**Task details**
In the records below, pick out all lines containing the word "lock".
------ Records supplied
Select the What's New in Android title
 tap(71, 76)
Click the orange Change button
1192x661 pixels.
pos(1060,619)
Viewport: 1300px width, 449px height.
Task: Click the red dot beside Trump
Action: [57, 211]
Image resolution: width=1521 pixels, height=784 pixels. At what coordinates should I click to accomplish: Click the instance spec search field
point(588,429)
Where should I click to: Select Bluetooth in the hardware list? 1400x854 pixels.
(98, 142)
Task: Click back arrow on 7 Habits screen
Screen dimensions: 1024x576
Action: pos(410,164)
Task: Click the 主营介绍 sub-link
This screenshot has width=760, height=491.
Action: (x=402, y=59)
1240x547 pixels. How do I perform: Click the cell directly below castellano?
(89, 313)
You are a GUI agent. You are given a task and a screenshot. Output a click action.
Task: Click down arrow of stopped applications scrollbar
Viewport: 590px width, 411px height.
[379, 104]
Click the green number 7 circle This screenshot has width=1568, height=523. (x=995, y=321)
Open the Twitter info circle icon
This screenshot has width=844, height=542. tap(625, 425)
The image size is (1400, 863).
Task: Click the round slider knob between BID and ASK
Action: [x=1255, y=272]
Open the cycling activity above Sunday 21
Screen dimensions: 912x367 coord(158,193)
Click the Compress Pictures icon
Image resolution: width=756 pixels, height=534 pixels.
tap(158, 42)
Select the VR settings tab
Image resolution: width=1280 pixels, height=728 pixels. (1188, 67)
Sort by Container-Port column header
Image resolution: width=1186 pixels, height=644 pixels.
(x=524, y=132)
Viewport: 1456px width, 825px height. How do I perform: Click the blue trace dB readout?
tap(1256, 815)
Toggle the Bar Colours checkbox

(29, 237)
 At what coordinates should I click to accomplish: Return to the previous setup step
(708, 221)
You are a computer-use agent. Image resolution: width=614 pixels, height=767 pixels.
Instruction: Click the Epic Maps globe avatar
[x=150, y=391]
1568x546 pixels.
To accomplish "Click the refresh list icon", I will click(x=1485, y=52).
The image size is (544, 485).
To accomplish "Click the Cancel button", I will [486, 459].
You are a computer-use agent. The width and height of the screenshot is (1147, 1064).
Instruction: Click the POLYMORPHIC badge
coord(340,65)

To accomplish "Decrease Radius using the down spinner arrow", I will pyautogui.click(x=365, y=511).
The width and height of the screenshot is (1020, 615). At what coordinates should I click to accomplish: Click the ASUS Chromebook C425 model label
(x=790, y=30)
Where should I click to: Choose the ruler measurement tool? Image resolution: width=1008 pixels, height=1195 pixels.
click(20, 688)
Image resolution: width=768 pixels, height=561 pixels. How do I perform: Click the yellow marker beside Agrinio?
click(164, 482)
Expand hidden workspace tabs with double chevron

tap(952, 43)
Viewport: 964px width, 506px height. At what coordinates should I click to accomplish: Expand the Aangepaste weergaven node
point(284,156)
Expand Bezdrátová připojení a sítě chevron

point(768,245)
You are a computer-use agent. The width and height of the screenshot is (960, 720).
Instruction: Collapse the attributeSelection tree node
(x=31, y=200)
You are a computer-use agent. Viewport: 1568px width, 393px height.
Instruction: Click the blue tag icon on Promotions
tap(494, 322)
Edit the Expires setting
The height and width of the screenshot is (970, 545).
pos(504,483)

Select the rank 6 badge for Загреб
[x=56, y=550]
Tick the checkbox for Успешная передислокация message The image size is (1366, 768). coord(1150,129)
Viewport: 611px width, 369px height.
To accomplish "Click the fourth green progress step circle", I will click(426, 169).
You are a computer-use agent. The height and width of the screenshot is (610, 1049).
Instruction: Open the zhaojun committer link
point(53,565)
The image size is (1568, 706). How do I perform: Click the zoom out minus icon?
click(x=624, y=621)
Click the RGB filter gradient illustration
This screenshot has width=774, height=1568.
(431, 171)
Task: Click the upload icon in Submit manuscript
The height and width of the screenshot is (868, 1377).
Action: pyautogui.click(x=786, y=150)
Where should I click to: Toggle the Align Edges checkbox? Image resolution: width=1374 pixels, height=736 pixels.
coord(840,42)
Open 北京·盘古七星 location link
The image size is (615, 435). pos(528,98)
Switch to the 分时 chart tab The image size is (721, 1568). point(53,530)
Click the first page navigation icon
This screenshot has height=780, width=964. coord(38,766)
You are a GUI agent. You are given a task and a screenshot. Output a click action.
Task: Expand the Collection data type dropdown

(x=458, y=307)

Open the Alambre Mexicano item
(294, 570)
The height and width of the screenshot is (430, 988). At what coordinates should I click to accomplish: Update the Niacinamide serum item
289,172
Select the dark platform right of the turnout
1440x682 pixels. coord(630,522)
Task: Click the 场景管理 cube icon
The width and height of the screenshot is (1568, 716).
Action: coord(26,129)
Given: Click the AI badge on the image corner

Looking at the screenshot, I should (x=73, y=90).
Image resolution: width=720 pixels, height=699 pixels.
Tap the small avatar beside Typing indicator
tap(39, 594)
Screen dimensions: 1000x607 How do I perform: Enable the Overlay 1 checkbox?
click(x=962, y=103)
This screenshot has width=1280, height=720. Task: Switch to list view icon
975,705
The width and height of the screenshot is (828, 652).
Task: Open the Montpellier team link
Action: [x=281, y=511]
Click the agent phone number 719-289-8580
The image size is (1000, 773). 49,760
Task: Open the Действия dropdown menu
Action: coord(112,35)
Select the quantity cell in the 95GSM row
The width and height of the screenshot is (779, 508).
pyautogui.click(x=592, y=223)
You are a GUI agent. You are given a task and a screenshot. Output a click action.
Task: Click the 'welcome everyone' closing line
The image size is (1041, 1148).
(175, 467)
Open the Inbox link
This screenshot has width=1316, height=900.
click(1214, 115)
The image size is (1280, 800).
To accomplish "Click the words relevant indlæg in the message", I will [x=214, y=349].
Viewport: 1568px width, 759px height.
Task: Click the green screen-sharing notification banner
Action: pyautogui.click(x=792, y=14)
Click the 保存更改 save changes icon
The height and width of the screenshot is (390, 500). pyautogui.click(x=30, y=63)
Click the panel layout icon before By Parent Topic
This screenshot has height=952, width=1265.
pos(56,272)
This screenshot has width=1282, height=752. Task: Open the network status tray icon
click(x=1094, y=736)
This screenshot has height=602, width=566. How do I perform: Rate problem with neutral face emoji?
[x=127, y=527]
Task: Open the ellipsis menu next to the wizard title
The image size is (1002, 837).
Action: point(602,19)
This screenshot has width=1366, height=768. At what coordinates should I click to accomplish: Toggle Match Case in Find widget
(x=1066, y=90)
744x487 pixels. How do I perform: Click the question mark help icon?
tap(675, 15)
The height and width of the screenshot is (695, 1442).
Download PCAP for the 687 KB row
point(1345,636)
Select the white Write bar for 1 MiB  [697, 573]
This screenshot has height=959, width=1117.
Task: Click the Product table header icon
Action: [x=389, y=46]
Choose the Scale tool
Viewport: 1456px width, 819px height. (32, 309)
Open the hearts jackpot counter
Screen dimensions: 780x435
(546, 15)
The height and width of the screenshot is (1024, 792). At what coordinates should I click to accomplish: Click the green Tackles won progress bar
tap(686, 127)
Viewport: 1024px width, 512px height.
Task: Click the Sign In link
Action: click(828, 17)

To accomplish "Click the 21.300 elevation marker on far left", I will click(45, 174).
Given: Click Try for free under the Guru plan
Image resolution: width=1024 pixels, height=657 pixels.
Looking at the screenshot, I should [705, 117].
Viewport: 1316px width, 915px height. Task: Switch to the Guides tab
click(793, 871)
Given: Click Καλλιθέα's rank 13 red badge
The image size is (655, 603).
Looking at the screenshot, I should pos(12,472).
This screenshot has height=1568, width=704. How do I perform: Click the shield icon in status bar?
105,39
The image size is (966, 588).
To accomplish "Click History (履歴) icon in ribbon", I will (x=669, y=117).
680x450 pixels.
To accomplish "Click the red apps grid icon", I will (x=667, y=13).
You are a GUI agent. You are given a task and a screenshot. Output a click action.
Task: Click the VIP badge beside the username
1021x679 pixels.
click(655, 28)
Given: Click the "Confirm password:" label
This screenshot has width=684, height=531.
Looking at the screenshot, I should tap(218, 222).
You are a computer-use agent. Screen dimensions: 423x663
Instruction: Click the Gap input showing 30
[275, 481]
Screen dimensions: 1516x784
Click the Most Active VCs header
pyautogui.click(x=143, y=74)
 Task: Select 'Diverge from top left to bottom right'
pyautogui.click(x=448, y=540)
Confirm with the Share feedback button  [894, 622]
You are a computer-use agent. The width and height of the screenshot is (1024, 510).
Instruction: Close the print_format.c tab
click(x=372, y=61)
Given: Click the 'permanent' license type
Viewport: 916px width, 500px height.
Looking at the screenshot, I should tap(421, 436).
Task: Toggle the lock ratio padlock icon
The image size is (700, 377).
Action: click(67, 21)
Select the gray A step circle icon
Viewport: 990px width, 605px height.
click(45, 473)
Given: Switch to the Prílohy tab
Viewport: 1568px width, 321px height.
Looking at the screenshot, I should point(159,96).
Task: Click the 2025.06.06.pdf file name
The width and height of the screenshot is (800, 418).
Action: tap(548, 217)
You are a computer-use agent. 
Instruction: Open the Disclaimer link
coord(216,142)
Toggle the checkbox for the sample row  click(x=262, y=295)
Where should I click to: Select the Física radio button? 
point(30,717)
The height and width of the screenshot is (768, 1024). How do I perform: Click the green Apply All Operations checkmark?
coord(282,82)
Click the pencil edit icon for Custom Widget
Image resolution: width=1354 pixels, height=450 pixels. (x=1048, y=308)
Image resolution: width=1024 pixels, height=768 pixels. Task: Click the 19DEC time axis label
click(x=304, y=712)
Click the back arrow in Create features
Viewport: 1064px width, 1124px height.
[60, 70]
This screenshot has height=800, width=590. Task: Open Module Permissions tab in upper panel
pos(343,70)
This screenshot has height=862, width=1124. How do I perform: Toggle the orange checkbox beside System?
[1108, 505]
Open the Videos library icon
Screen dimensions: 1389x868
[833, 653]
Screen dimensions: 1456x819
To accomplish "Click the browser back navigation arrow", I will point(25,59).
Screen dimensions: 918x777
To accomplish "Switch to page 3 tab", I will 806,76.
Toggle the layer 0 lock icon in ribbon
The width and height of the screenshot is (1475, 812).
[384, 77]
------------
**Your solution**
Task: Toggle the lock ratio padlock icon
Toggle the layer 0 lock icon in ribbon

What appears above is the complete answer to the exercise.